ComplementNaiveBayes (Documentation for extended WEKA including Ensembles of Hierarchically Nested Dichotomies)

Overview

Package

Class

Use

Tree

Deprecated

Index

Help

PREV CLASS NEXT CLASS

FRAMES NO FRAMES

SUMMARY: NESTED | FIELD | CONSTR | METHOD

DETAIL: FIELD | CONSTR | METHOD

weka.classifiers.bayes
Class ComplementNaiveBayes

java.lang.Object
  weka.classifiers.Classifier
      weka.classifiers.bayes.ComplementNaiveBayes

All Implemented Interfaces:: java.lang.Cloneable, OptionHandler, java.io.Serializable, WeightedInstancesHandler

public class ComplementNaiveBayes
extends Classifier
implements OptionHandler, WeightedInstancesHandler

Class for building and using a Complement class Naive Bayes classifier. For more information see,

ICML-2003 Tackling the poor assumptions of Naive Bayes Text Classifiers P.S.: TF, IDF and length normalization transforms, as described in the paper, can be performed through weka.filters.unsupervised.StringToWordVector.

Valid options for the classifier are:

-N
Normalizes word weights for each class.

-S val
The smoothing value to use to avoid zero WordGivenClass probabilities (default 1.0).

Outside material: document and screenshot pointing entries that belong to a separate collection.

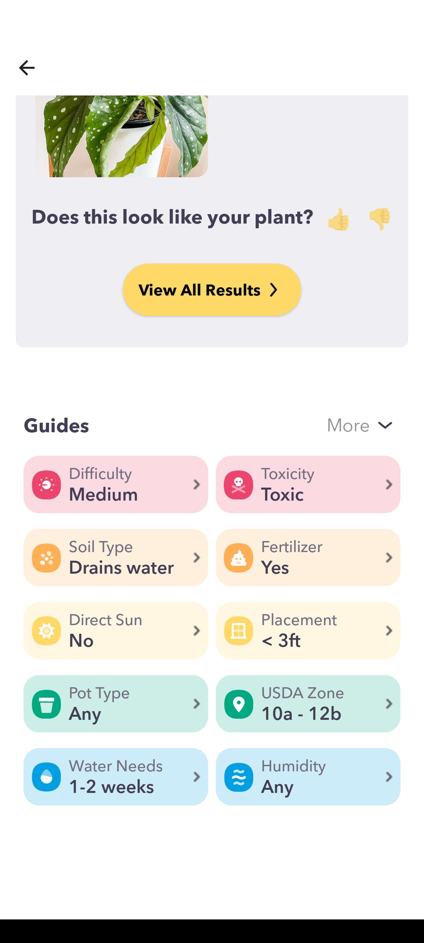Open the Toxicity Toxic guide card
The image size is (424, 943).
tap(308, 484)
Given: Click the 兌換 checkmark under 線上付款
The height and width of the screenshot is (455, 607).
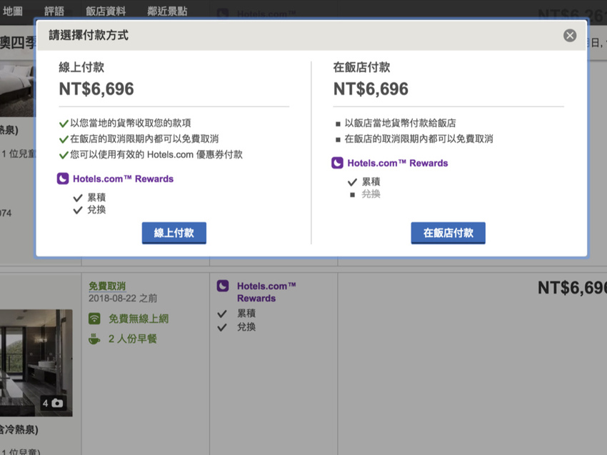Looking at the screenshot, I should click(x=78, y=211).
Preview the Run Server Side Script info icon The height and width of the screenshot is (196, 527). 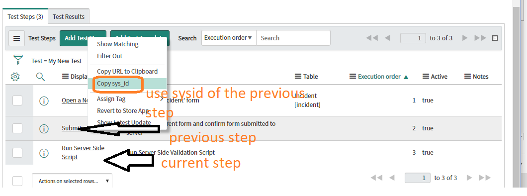click(x=44, y=153)
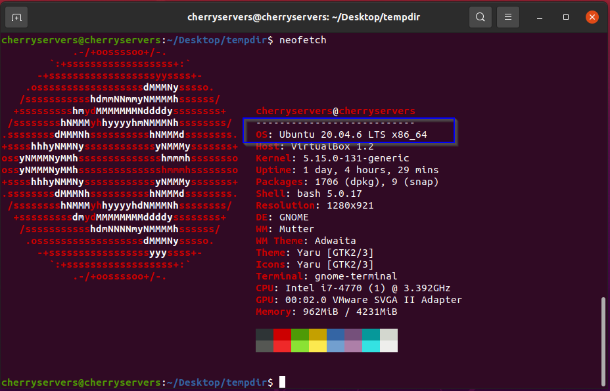610x391 pixels.
Task: Minimize the terminal window
Action: 540,16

Version:: $Revision: 1.2 $
Author:: Ashraf M. Kibriya (amk14@cs.waikato.ac.nz)
See Also:: Serialized Form

Field Summary
`private Instances`	`header` The instances header that'll be used in toString
`private boolean`	`m_normalizeWordWeights` True if the words weights are to be normalized
`private int`	`numClasses` Holds the number of Class values present in the set of specified instances
`private double`	`smoothingParameter` Holds the smoothing value to avoid word probabilities of zero.
`private double[][]`	`wordWeights` Weight of words for each class.

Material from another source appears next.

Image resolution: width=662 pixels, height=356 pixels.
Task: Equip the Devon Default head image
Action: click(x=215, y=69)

Fields inherited from class weka.classifiers.Classifier

m_Debug

Constructor Summary
`ComplementNaiveBayes()`

Method Summary
`void`	`buildClassifier(Instances instances)` Generates the classifier.
`double`	`classifyInstance(Instance instance)` Classifies a given instance.
`boolean`	`getNormalizeWordWeights()` Returns true if the word weights for each class are to be normalized
`java.lang.String[]`	`getOptions()` Gets the current settings of the classifier.
`double`	`getSmoothingParameter()` Gets the smoothing value to be used to avoid zero WordGivenClass probabilities.
`java.lang.String`	`globalInfo()` Returns a string describing this classifier
`java.util.Enumeration`	`listOptions()` Returns an enumeration describing the available options.
`static void`	`main(java.lang.String[] argv)` Main method for testing this class.
`java.lang.String`	`normalizeWordWeightsTipText()` Returns the tip text for this property
`void`	`setNormalizeWordWeights(boolean doNormalize)` Sets whether if the word weights for each class should be normalized
`void`	`setOptions(java.lang.String[] options)` Parses a given list of options.
`void`	`setSmoothingParameter(double val)` Sets the smoothing value used to avoid zero WordGivenClass probabilities
`java.lang.String`	`smoothingParameterTipText()` Returns the tip text for this property
`java.lang.String`	`toString()` Prints out the internal model built by the classifier.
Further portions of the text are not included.